◆ Task
Put the material below into a Markdown table with the columns Row and Text, giving each line its own numbered row and dropping the blank lines.

◆ Material for this exercise
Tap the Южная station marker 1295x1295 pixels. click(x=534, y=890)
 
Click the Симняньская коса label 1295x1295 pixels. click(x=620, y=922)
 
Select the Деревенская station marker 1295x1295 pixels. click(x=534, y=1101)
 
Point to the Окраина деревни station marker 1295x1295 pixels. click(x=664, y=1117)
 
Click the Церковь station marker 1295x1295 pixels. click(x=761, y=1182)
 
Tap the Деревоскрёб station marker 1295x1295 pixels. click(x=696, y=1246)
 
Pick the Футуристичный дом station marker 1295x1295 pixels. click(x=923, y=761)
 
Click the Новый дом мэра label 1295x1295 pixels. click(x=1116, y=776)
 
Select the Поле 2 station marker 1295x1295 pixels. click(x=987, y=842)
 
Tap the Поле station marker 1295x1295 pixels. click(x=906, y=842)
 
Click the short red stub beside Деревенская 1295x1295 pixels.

◆ Correct output
| Row | Text |
|---|---|
| 1 | Tap the Южная station marker 1295x1295 pixels. click(x=534, y=890) |
| 2 | Click the Симняньская коса label 1295x1295 pixels. click(x=620, y=922) |
| 3 | Select the Деревенская station marker 1295x1295 pixels. click(x=534, y=1101) |
| 4 | Point to the Окраина деревни station marker 1295x1295 pixels. click(x=664, y=1117) |
| 5 | Click the Церковь station marker 1295x1295 pixels. click(x=761, y=1182) |
| 6 | Tap the Деревоскрёб station marker 1295x1295 pixels. click(x=696, y=1246) |
| 7 | Pick the Футуристичный дом station marker 1295x1295 pixels. click(x=923, y=761) |
| 8 | Click the Новый дом мэра label 1295x1295 pixels. click(x=1116, y=776) |
| 9 | Select the Поле 2 station marker 1295x1295 pixels. click(x=987, y=842) |
| 10 | Tap the Поле station marker 1295x1295 pixels. click(x=906, y=842) |
| 11 | Click the short red stub beside Деревенская 1295x1295 pixels. |